Okay, now let's add "Post-Reichenbach" back in:

a graph titled 'Sherlock episodes: % of fandom's attention by year' -- but now also containing the Post-Reichenbach tag

(Expand for raw data)

The same data as before, but now with an additional row:

Episode	2023	2022	2021	2020	2019	2018	2017	2016	2015	2014	2013	2012	2011	2010	Total works on AO3
Post-Reichenbach	3.4%	4.0%	3.6%	3.4%	3.1%	3.7%	2.9%	3.2%	3.6%	4.1%	11.2%	12.4%	0.0%	0.0%

Wow -- the Post-Reichenbach tag was used on more than 12% of fanworks in 2012, and it has settled down to a reasonably steady state of getting used on ~3.5% of Sherlock fanworks in the years following S4. That's substantially more than the ~1.9% of Sherlock works that TFP has been getting tagged on.

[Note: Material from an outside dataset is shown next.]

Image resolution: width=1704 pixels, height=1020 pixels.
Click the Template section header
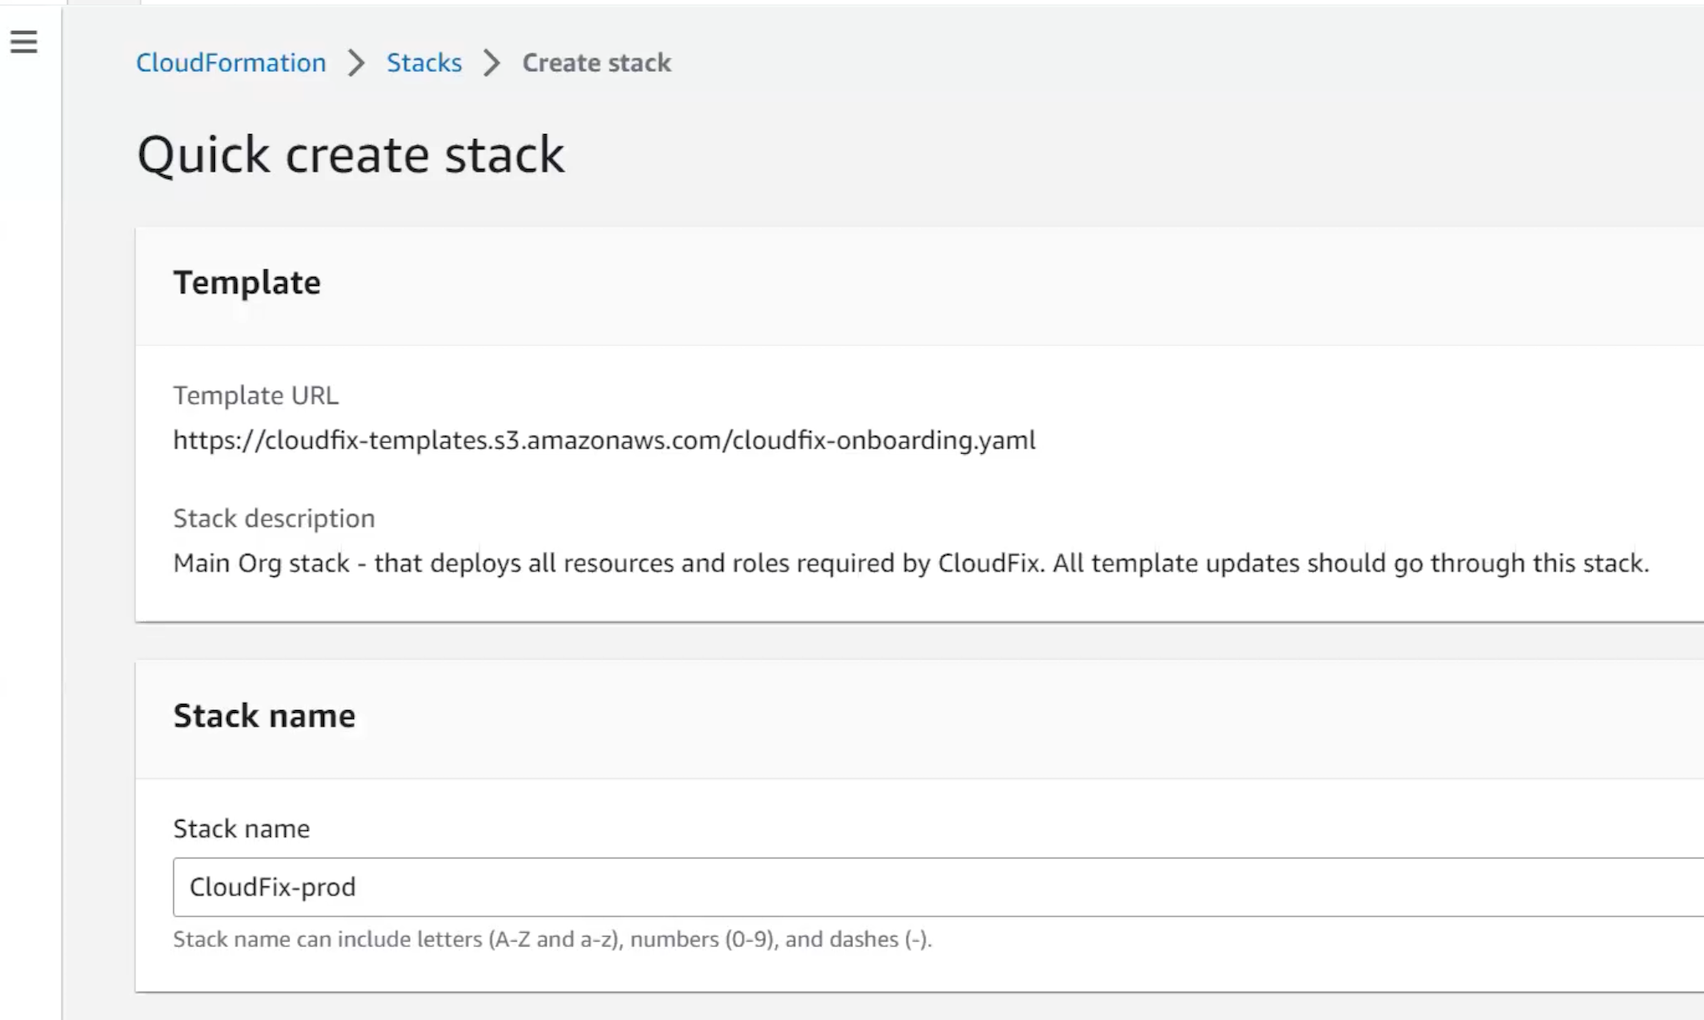247,283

Also keep in mind that while you can't just add together "Post-Reichenbach" and the episode tag for TRF (because they are not mutually exclusive), there are plenty of works that use only one or the other of those tags -- which means that the total attention devoted to TRF is even higher than the "Post-Reichenbach" tag shows. For instance, out of the 4,365 Sherlock works that were posted or updated in 2023:

  • 149 were tagged "Post-Reichenbach" (or a subtag)
  • 66 were tagged "Episode: s02e03 The Reichenbach Fall" (or a subtag)
  • 35 were tagged both of the above (we'll call this "the overlap")
  • Post-Reichenbach + Episode tag - the overlap = 180 total Sherlock works using one of the biggest TRF-related tags. 180/4365 = at least 4.1% of the Sherlock fandom's attention in 2023 (and as I said, this only includes the works that used the relevant tags)

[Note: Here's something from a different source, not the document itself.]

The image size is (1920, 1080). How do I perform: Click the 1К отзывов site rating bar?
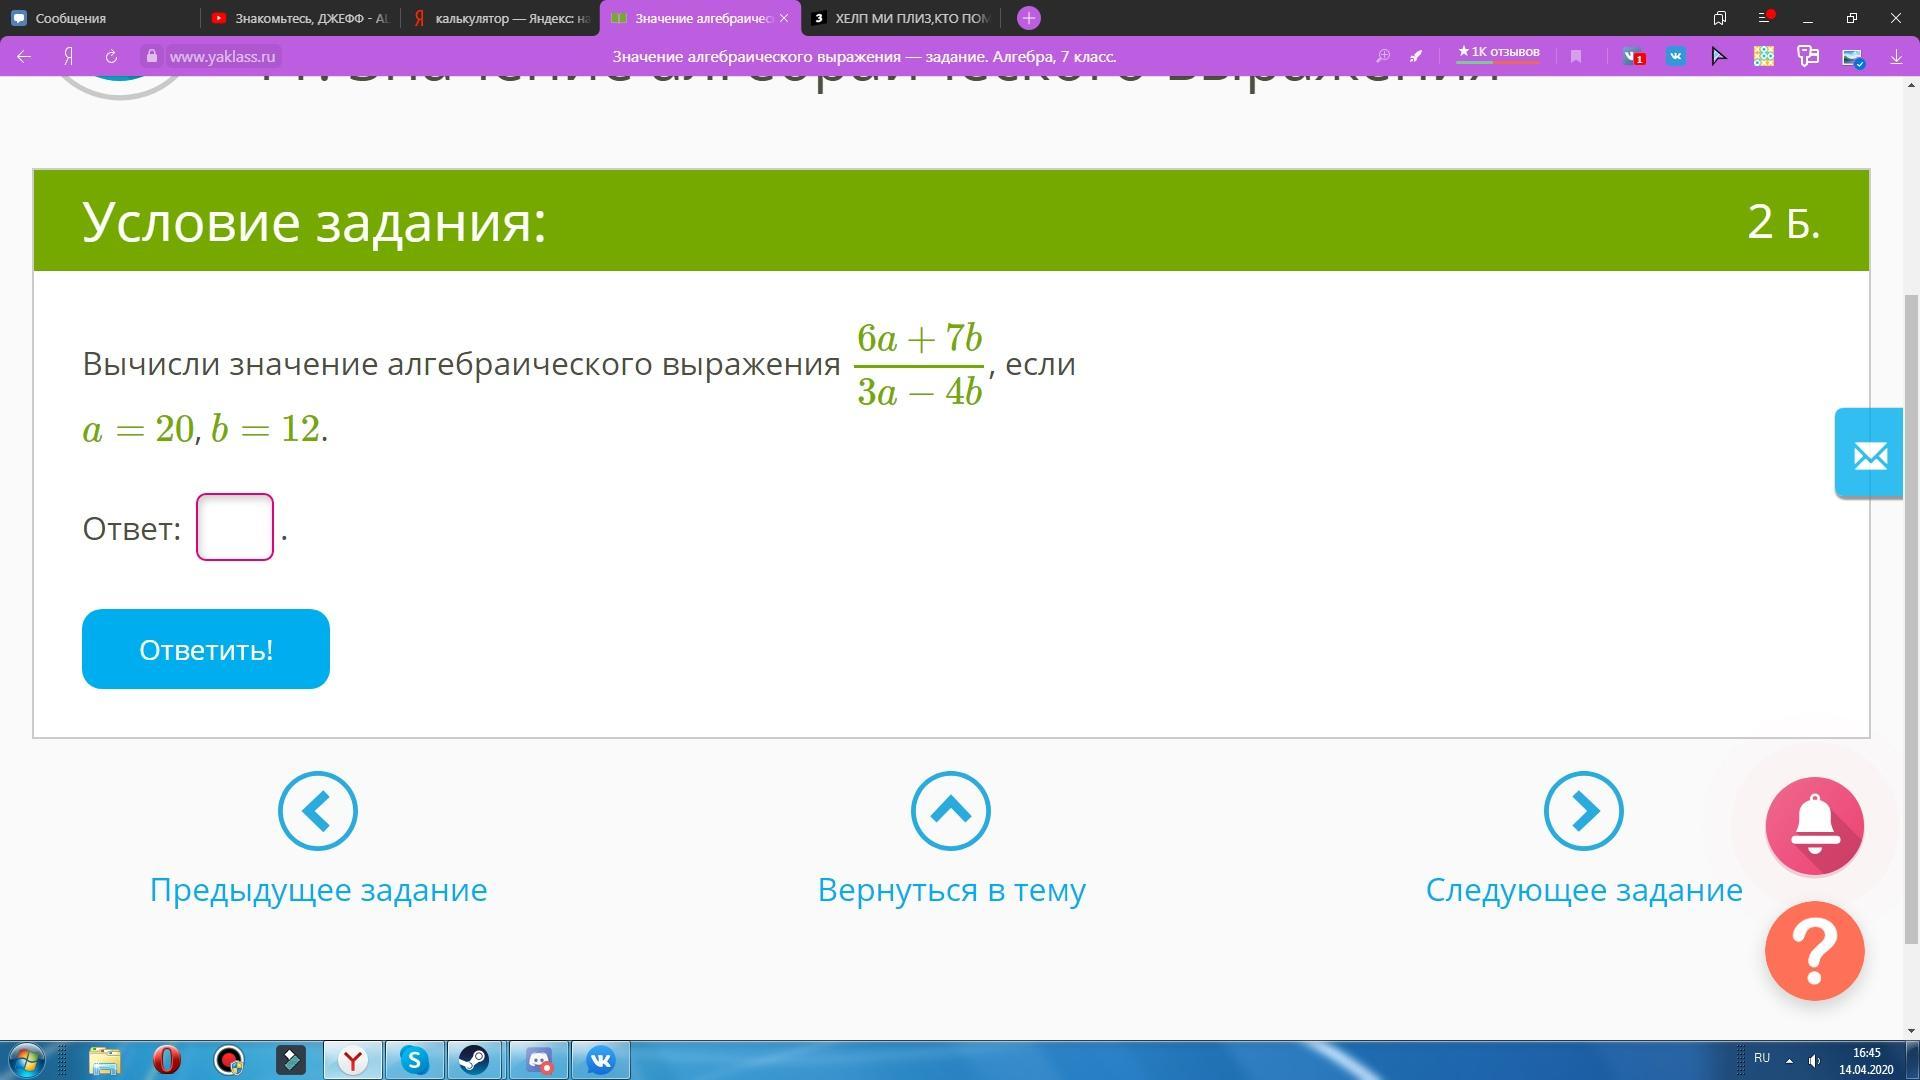pos(1498,53)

All in all, Reichenbach continues to occupy a large amount of fandom attention relative to other events/episodes in the Sherlock fandom, even after over a decade and 2 additional seasons (plus a minisode and a special episode) of canon.

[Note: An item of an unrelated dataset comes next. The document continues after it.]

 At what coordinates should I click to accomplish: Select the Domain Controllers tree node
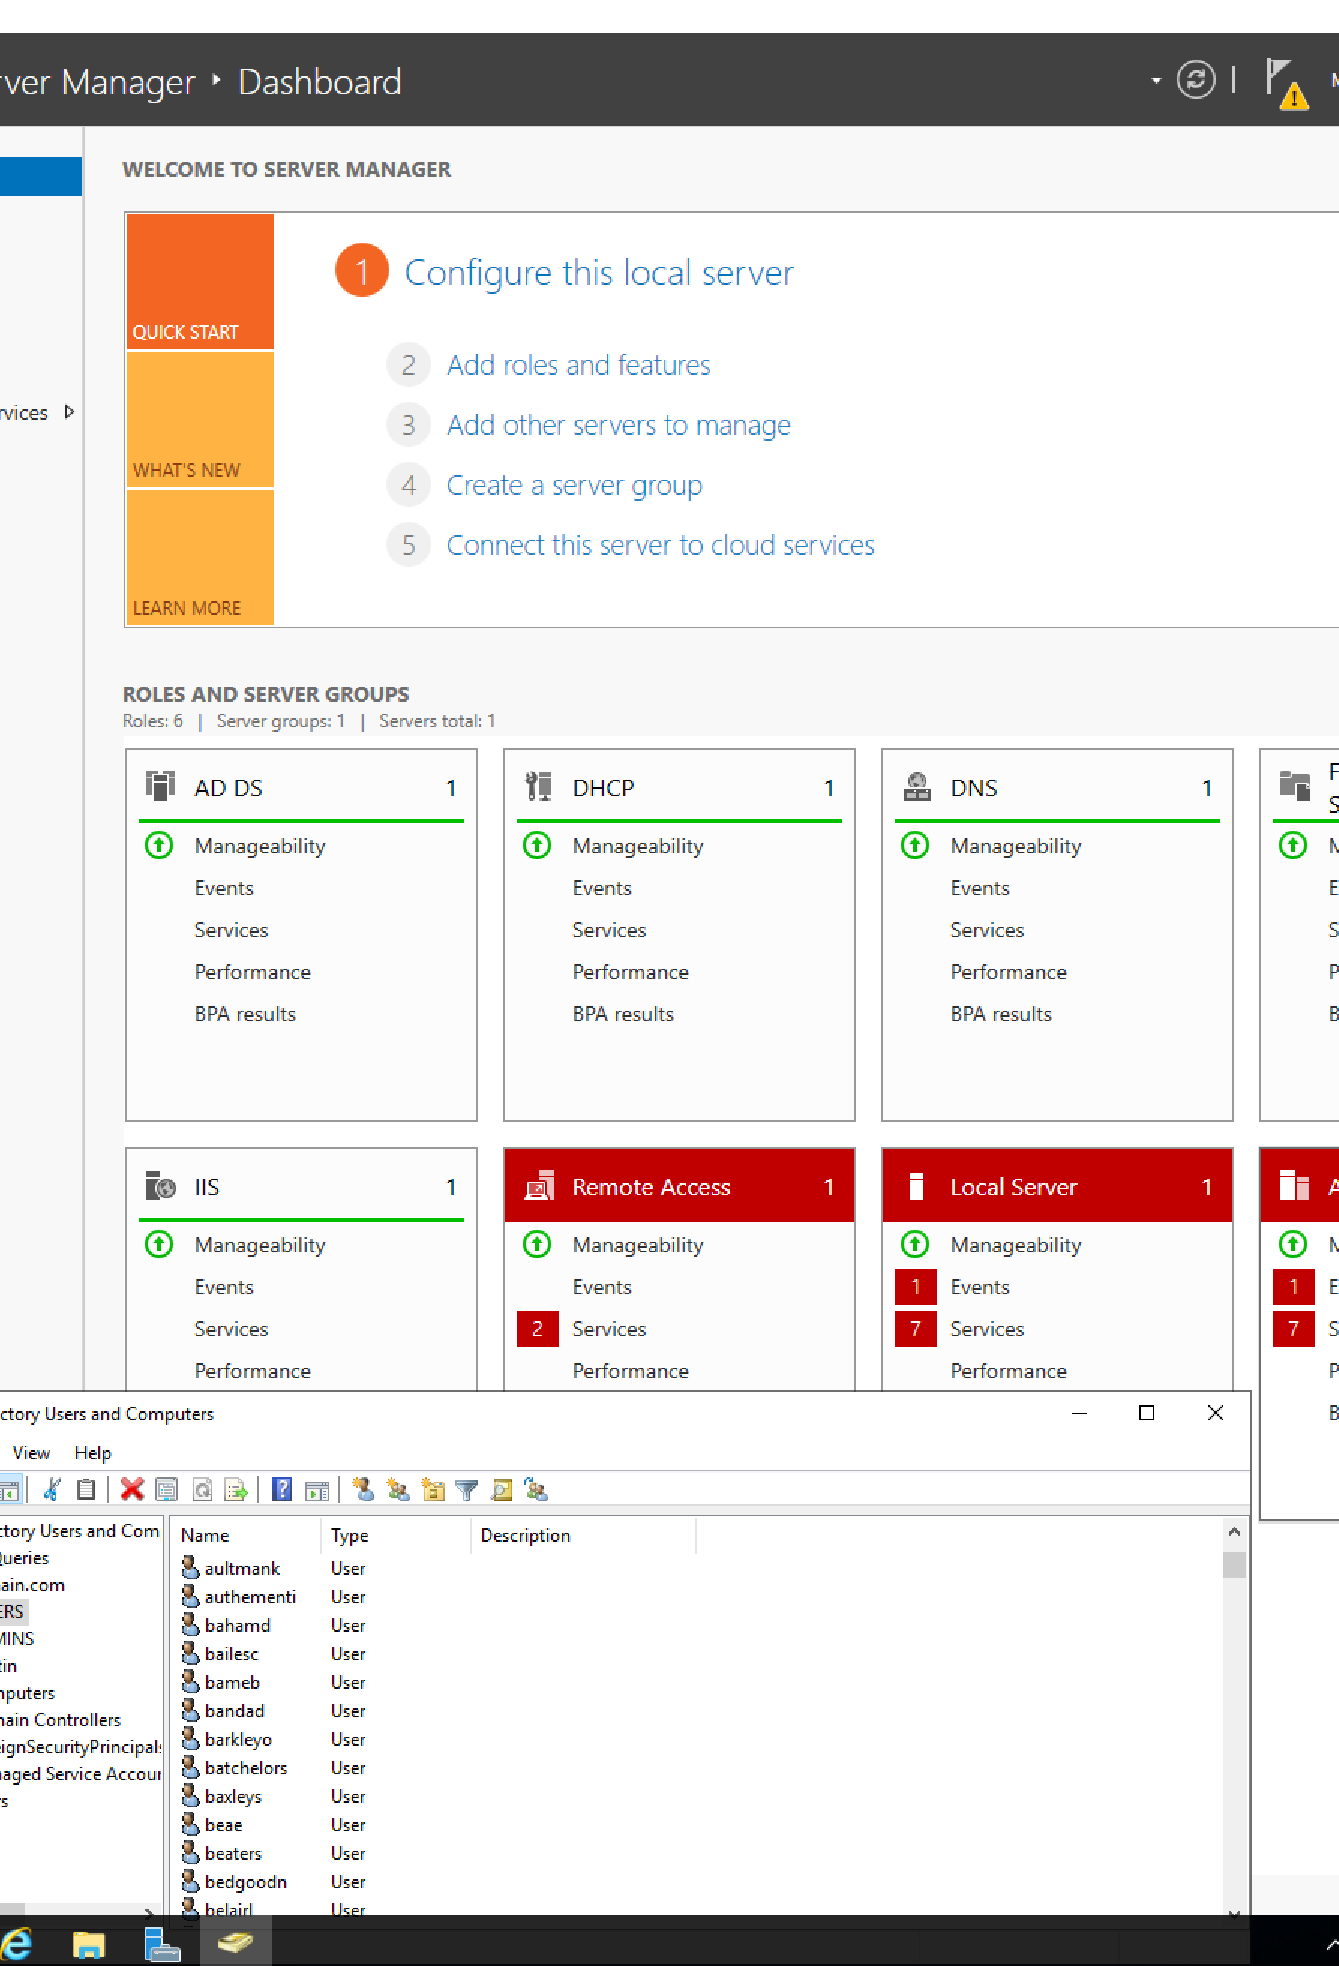click(x=61, y=1720)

For those interested, I also tried visualizing all of the above data through the lens of "how long since the episode aired?" -- i.e., all the spikes of initial activity for each episode line up, and then you can watch how they all taper off at different rates over time. I don't have much in the way of additional commentary, but the slides are available here. And this is an example of what I mean:

a graph titled 'Sherlock episodes: % fandom attention since airdate
'

Thanks for reading, and for the ongoing interest in fandom data! And much love to the awesome folks I've met via Sherlock over the years. I know people tend to remember a lot of toxicity in the fandom, or to remember how the canon let down a lot of fans (I mean, I absolutely remember those things, too... [i was there gandalf.gif]). But there are nevertheless SO MANY lovely Sherlockians and former Sherlockians out there who made my initial entry into transformative fandom wonderful, and who've continued to be my friends since. <3

Notes:

I welcome comments and questions, and I read them all -- but I'm often very slow/flaky about replying. (Nothing personal! Sometimes it's because health limitations mean I need to minimize my computer use, and when that happens, I often want to spend my little time making new stuff instead of replying.) Still, I recommend checking out the comments because there are often gems from readers, whether I reply or not.

I have once again been trying new things in terms of accessibility (now using alt tags and the "Details" HTML tag) while trying to balance that with not giving myself an overwhelming amount of description to add for each graph. If you have any thoughts on how well it's working here, I welcome concrit.